> What is expected
Once you reach the line containing "Click the 160 value on the y-axis", return it and every line after it exactly, through the end of the records below, with no pictures.

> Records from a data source

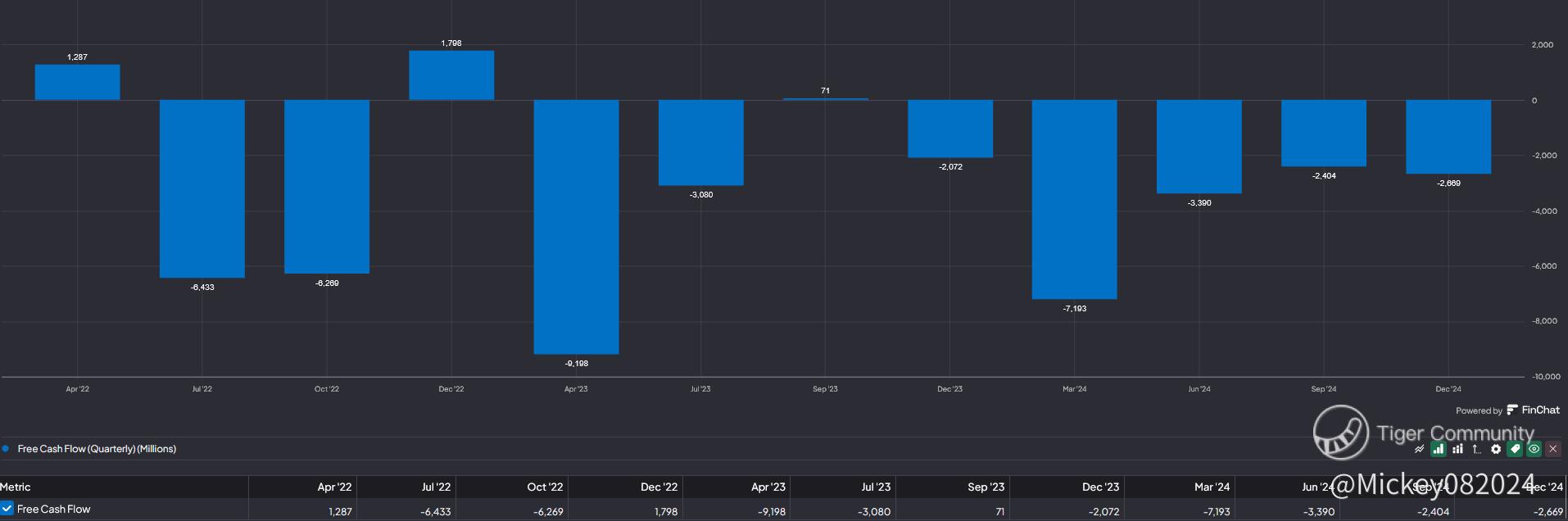
Task: Click the Dec '22 bar showing 1,798
Action: tap(451, 75)

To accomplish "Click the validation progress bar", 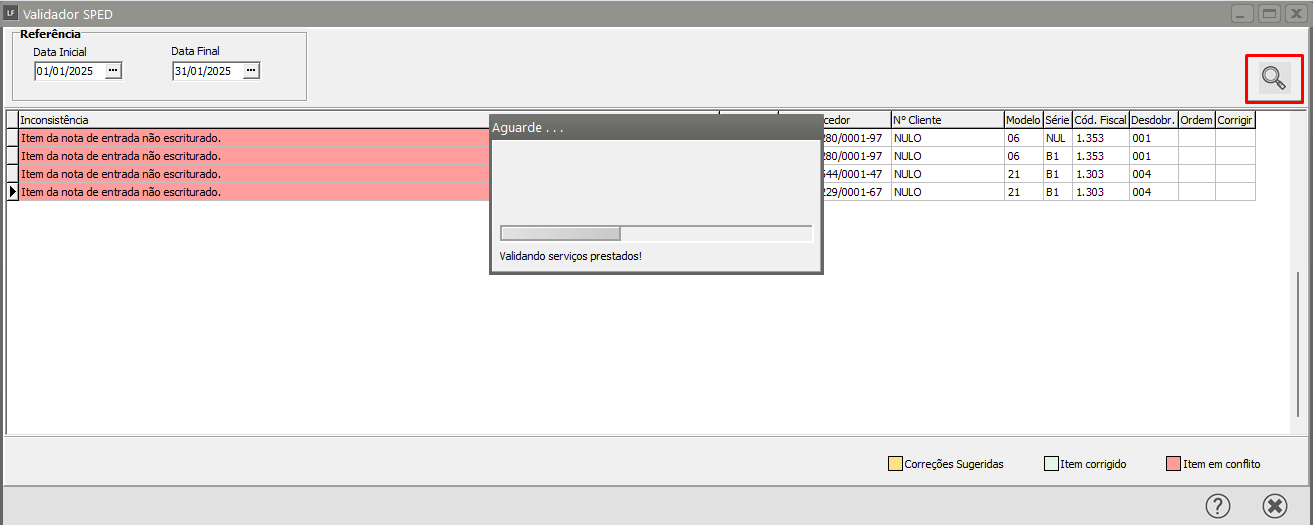I will (656, 233).
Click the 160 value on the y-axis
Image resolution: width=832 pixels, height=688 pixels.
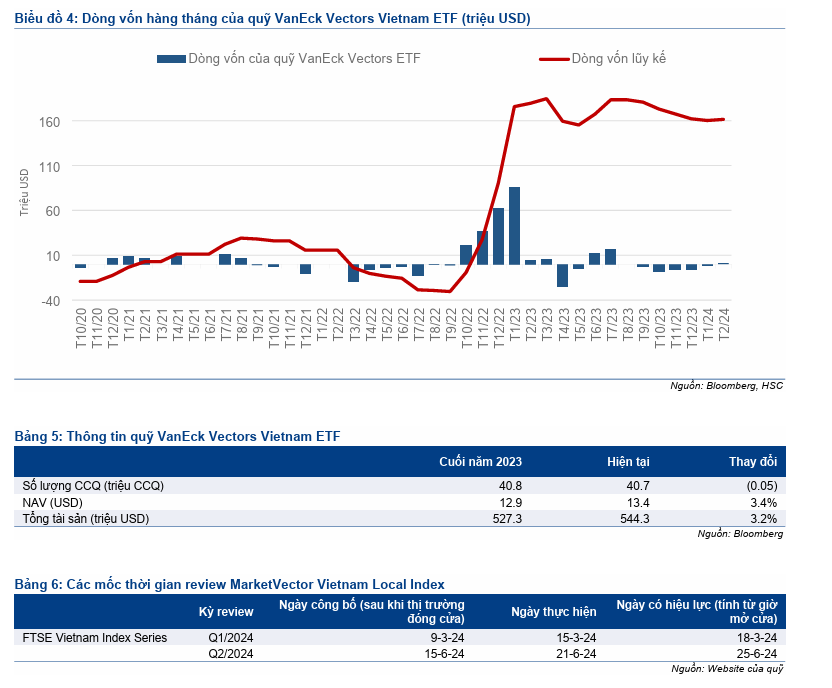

> Exercise solution
Click the 160 value on the y-axis
Image resolution: width=832 pixels, height=688 pixels.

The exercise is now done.